- **TEKSTFRAGMENT**
# # # #

ECLI:NL:RBZWB:2023:6889

Rechtbank Zeeland-West-Brabant

Datum uitspraak
3 oktober 2023
Publicatiedatum
5 oktober 2023
Zaaknummer
AWB- 23_2749
Instantie
Rechtbank Zeeland-West-Brabant
Type
Uitspraak
Rechtsgebied
Bestuursrecht
Procedures
  • Eerste aanleg - enkelvoudig
Rechters
  • S. Hindriks
Vindplaatsen
  • Rechtspraak.nl
AI samenvatting door LexboostAutomatisch gegenereerd

Beroep tegen besluit CBR inzake medisch onderzoek rijgeschiktheid

Op 3 oktober 2023 heeft de Rechtbank Zeeland-West-Brabant uitspraak gedaan in een zaak tussen eiseres en de directie van het CBR. Eiseres heeft beroep ingesteld tegen een besluit van het CBR van 20 april 2023, waarbij haar werd opgelegd een medisch onderzoek te ondergaan door een oogarts. Dit besluit volgde op een mededeling van de politie, waarin werd aangegeven dat eiseres met gedoofde lichten een spoorwegovergang was overgereden en daarna midden op de weg bleef rijden. Eiseres heeft aangevoerd dat het CBR niet bevoegd was om haar een onderzoek naar rijgeschiktheid op te leggen, omdat er geen duidelijk vermoeden was van verminderd gezichtsvermogen. Tijdens de zitting op 5 september 2023 heeft eiseres verklaard dat zij in het donker slecht kon zien, maar dat dit niet betekende dat zij niet in staat was om te rijden. De rechtbank heeft de mededeling van de politie als voldoende bewijs beschouwd voor het vermoeden van lichamelijke ongeschiktheid en heeft geoordeeld dat het CBR terecht een medisch onderzoek heeft opgelegd. De rechtbank verklaarde het beroep van eiseres ongegrond en oordeelde dat er geen aanleiding was voor een proceskostenveroordeling.

# # # #

- **AANGELEVERD MATERIAAL**
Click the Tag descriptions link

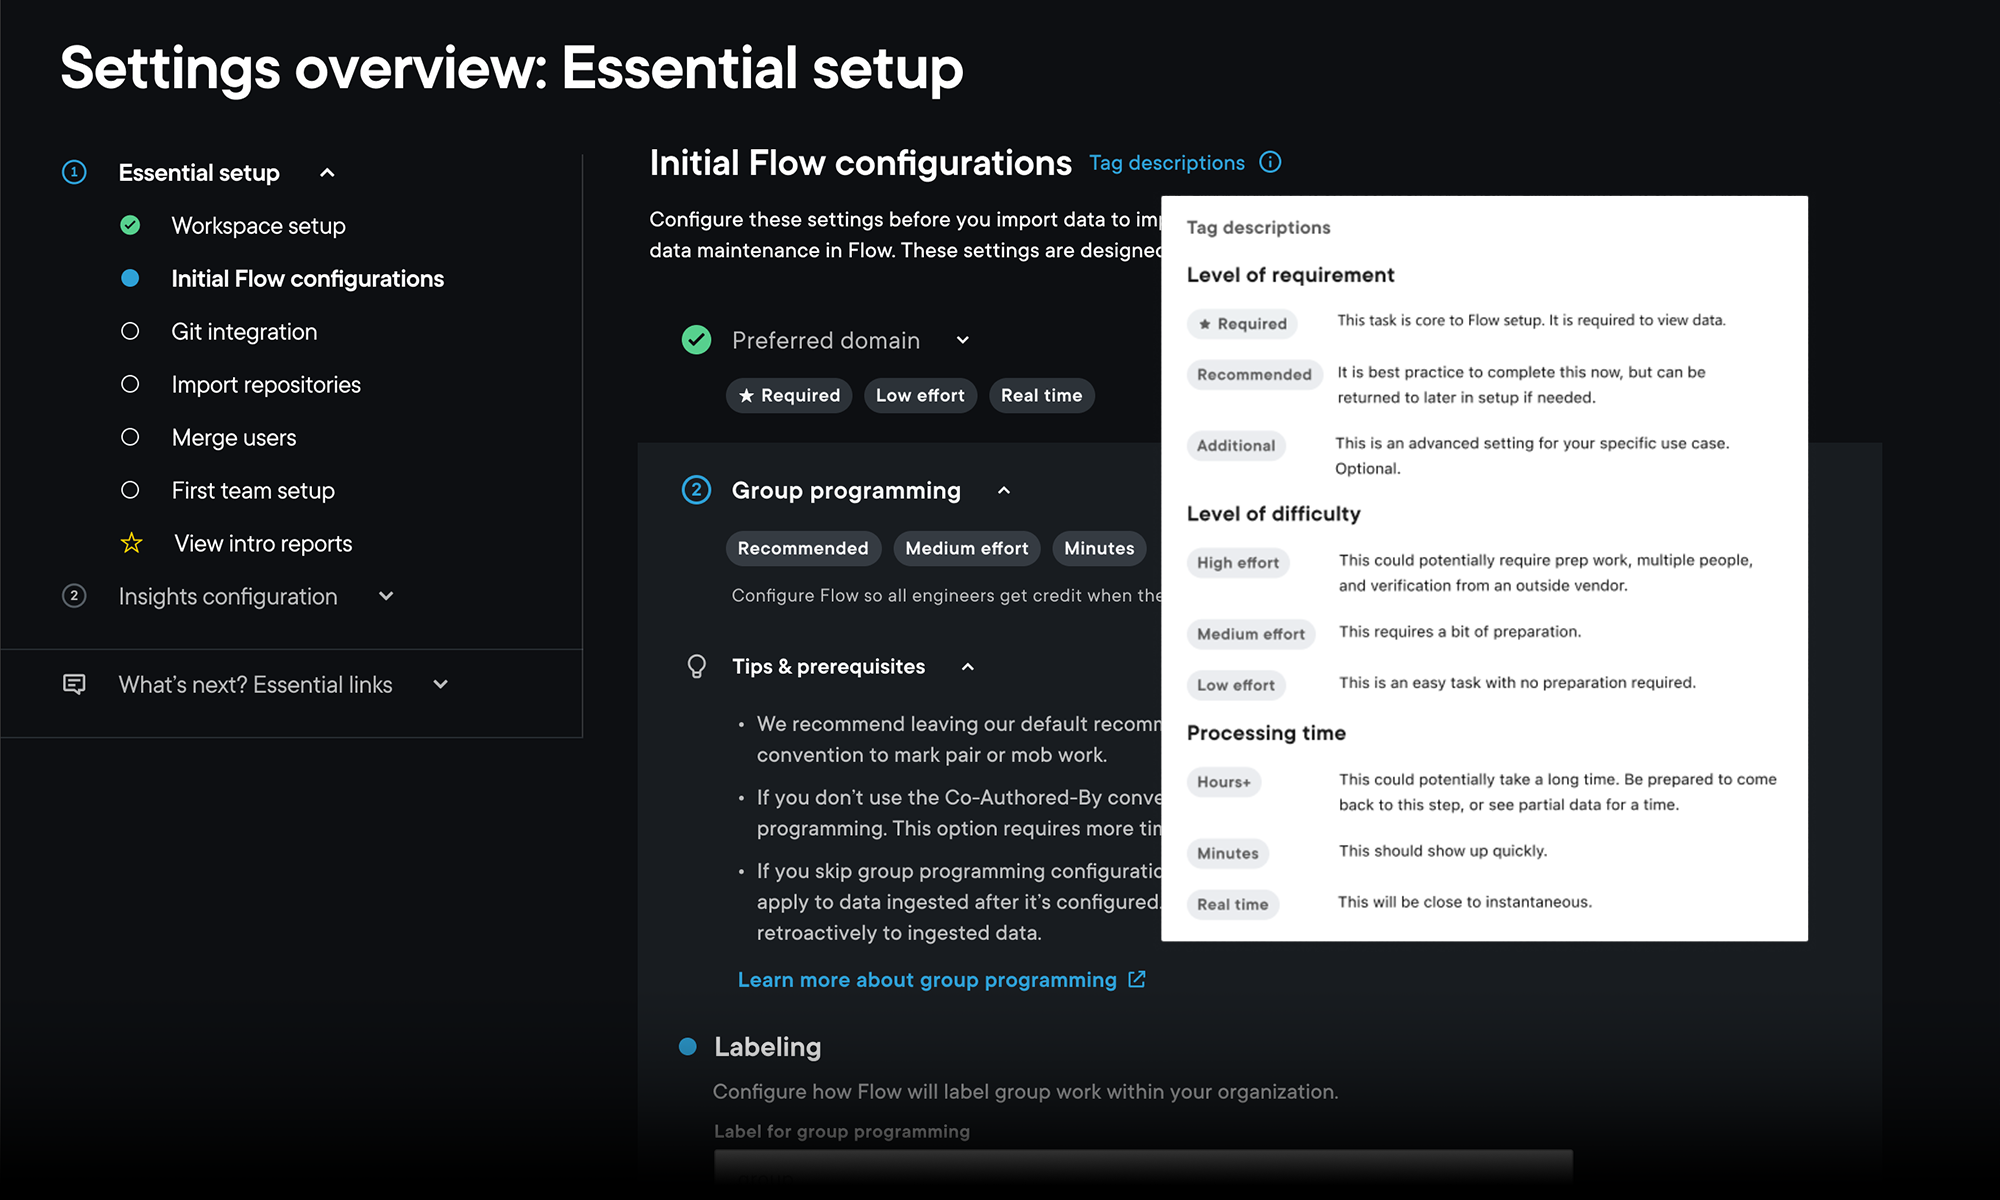pos(1166,162)
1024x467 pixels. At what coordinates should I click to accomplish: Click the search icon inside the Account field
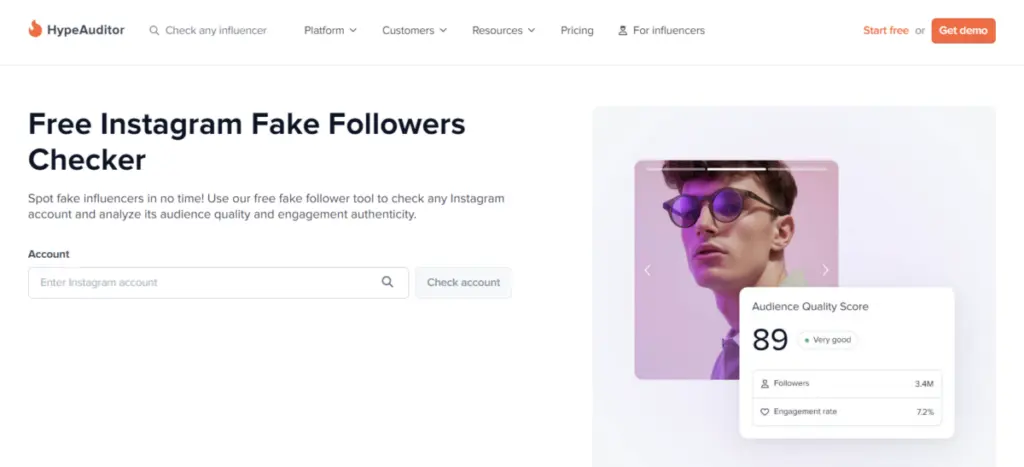click(x=388, y=283)

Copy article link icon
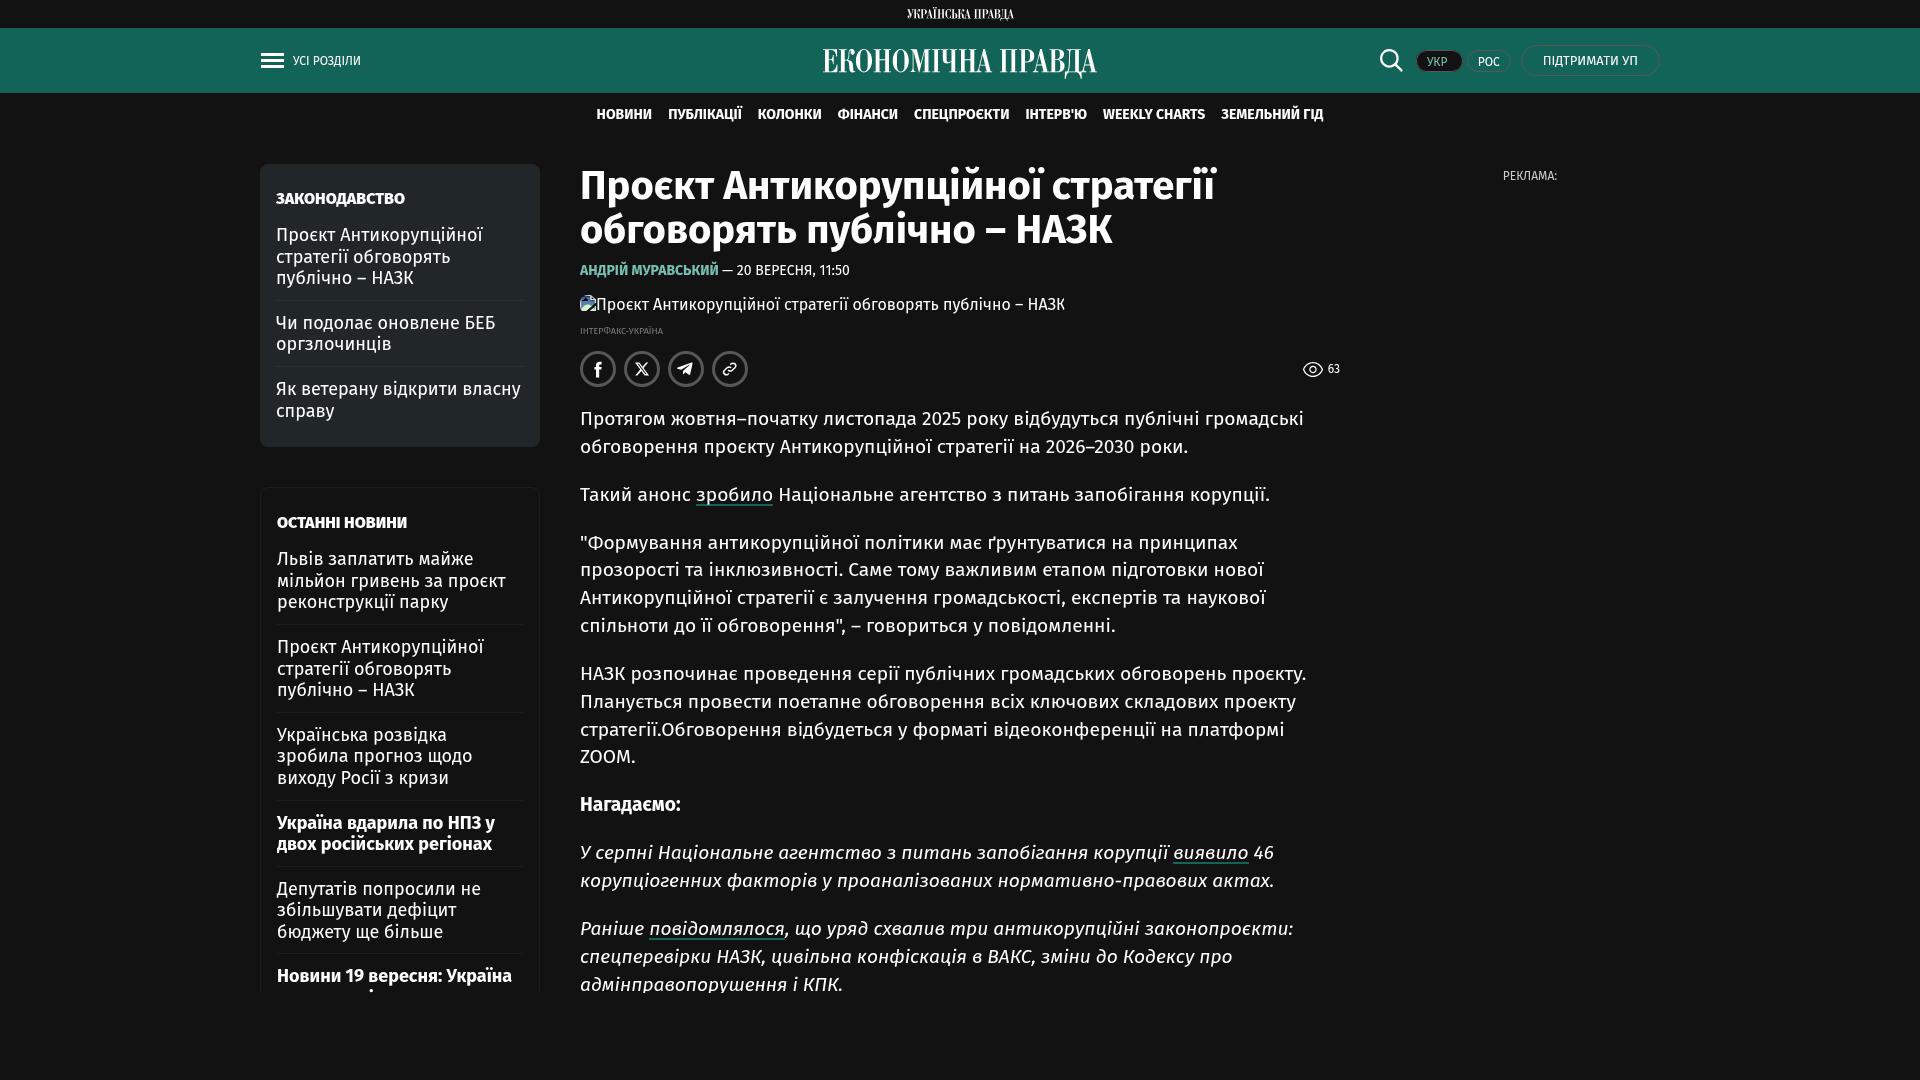point(730,369)
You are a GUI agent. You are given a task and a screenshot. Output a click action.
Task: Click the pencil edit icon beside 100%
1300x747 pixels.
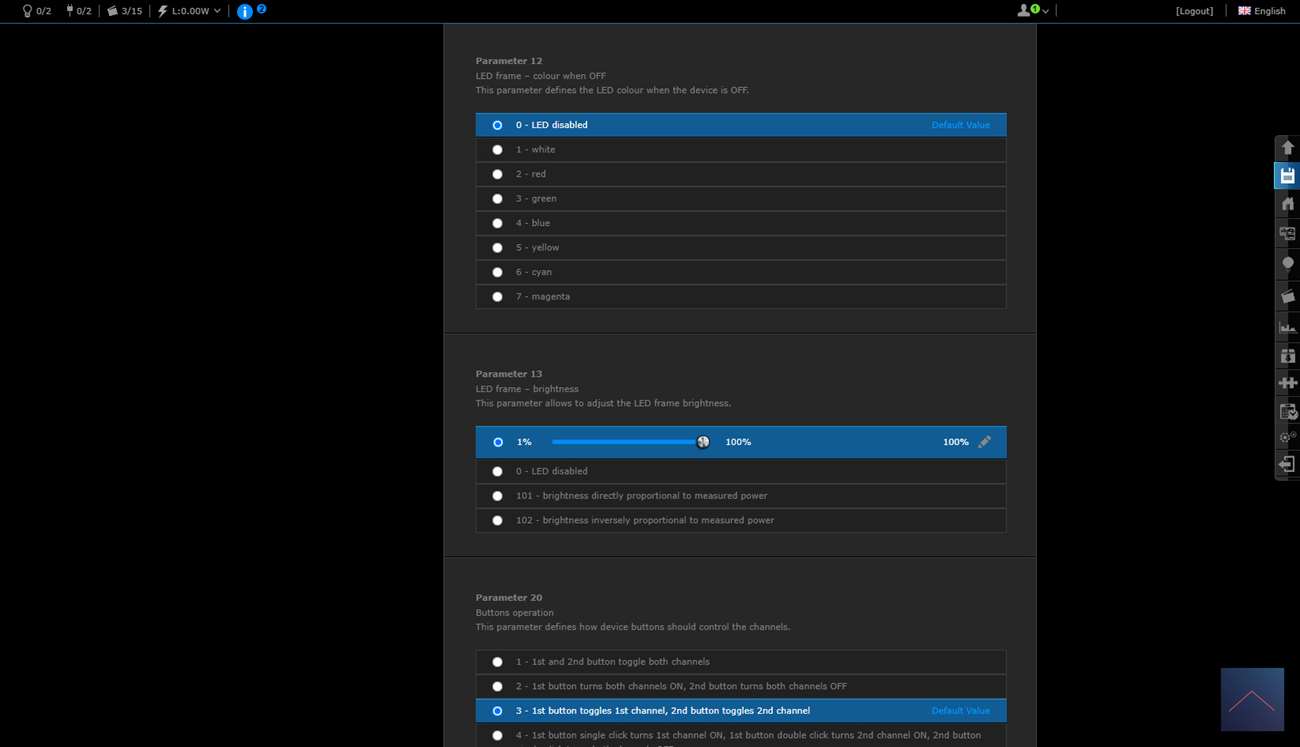tap(984, 442)
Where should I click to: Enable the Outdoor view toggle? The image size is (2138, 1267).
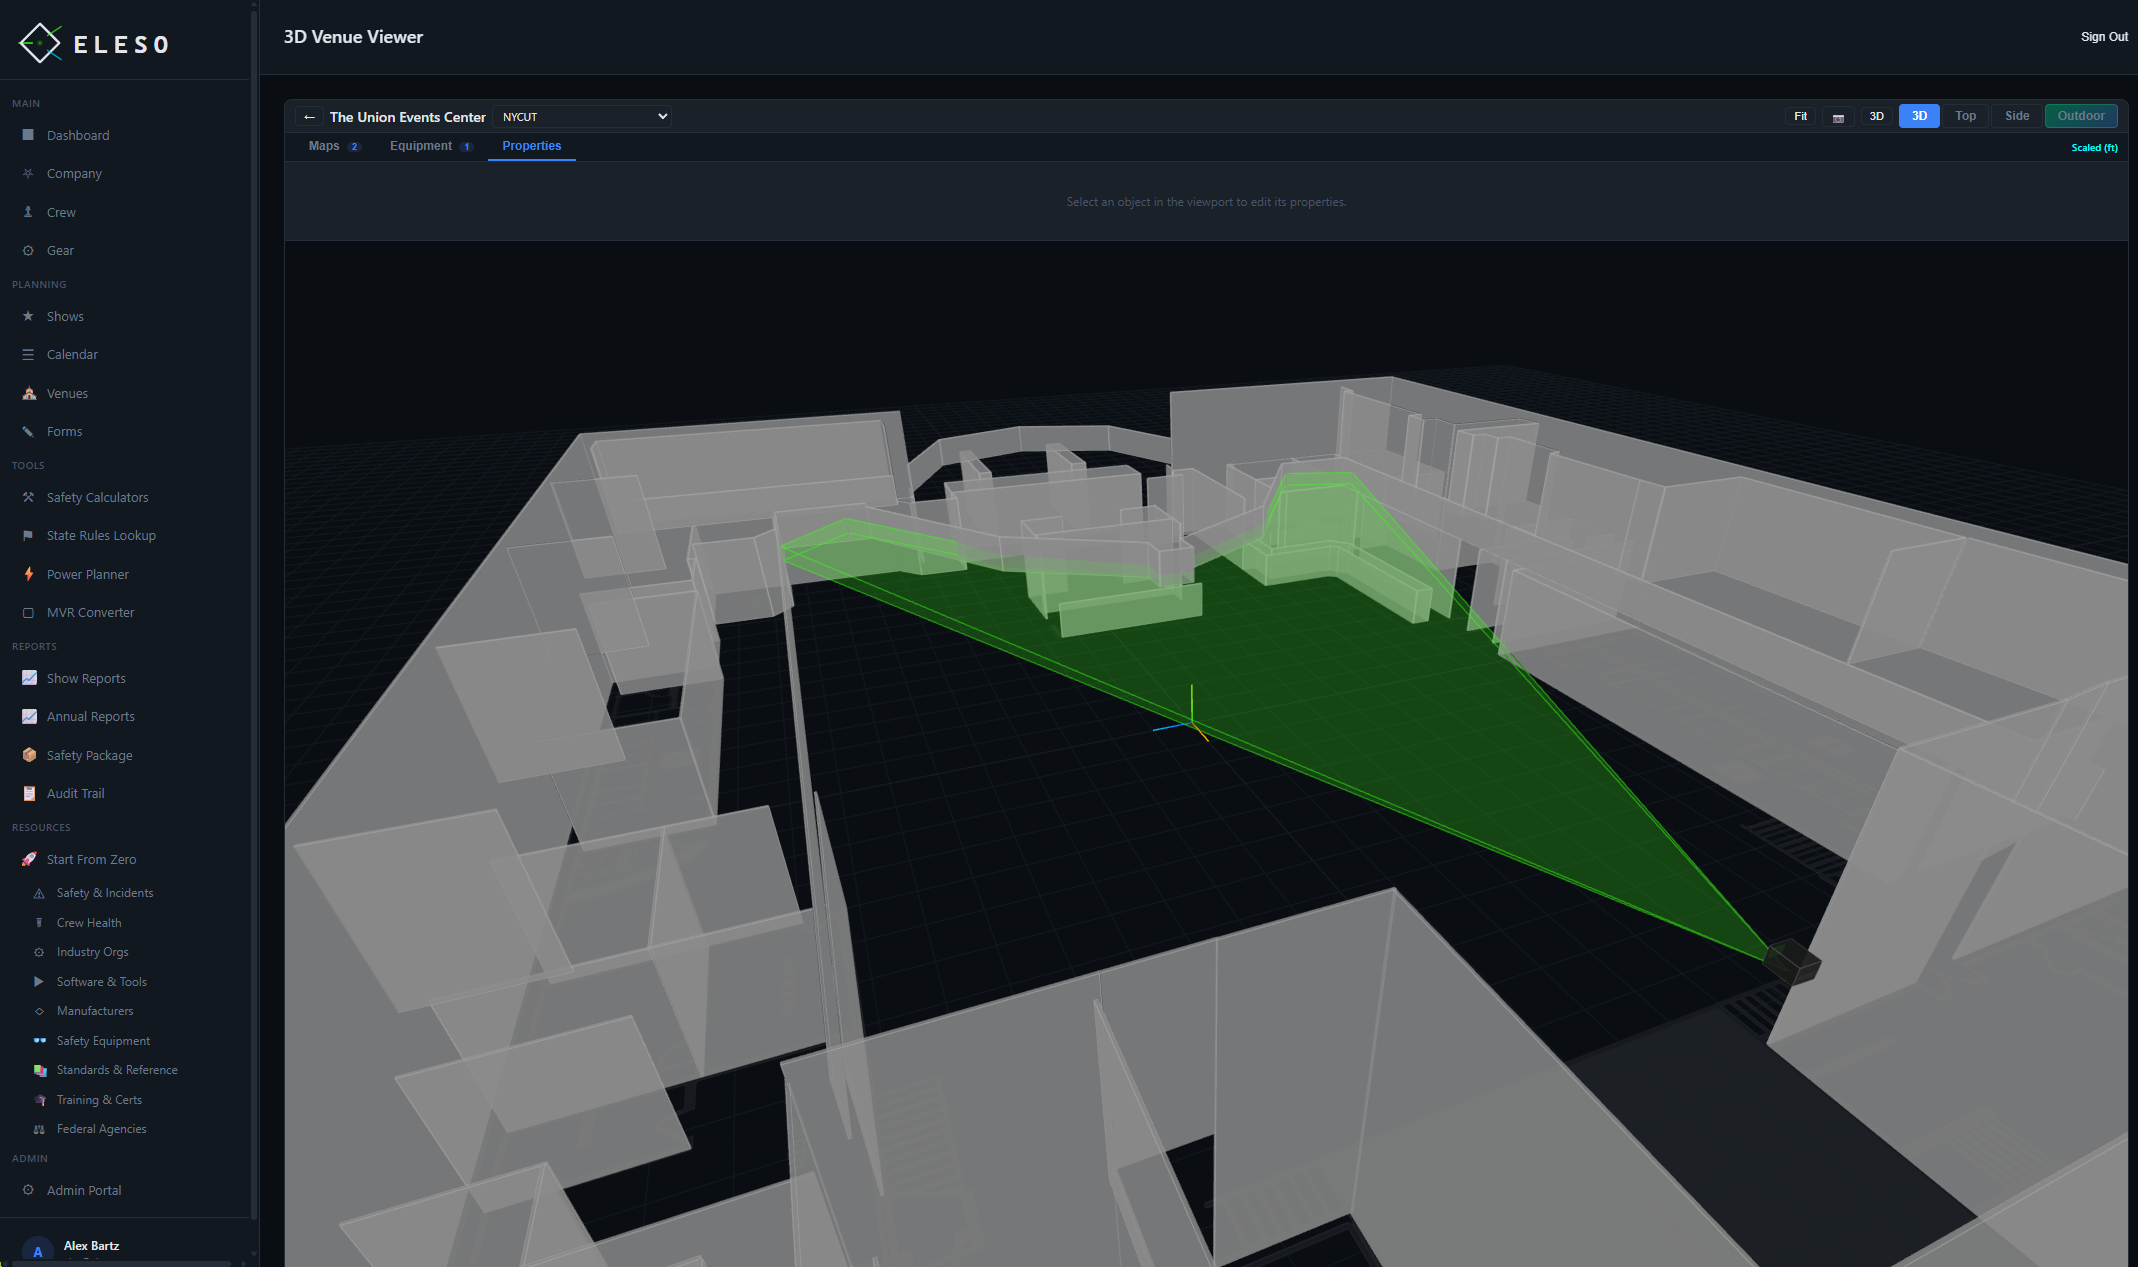click(2080, 116)
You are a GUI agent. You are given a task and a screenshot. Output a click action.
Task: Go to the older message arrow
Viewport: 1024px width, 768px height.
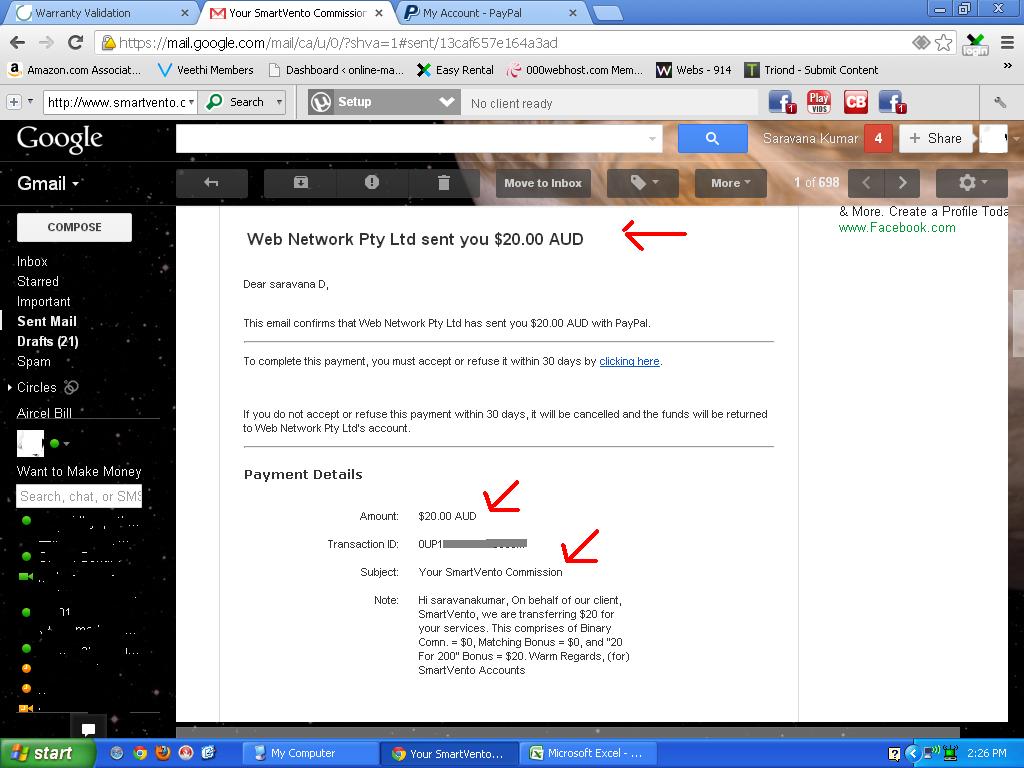(903, 183)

# # # #

- **WERKINSTRUCTIES**
Op welke datum vond volgens de uitspraak over het CBR-besluit de zitting plaats?

- **UITGEWERKT ANTWOORD**
Op 5 september 2023.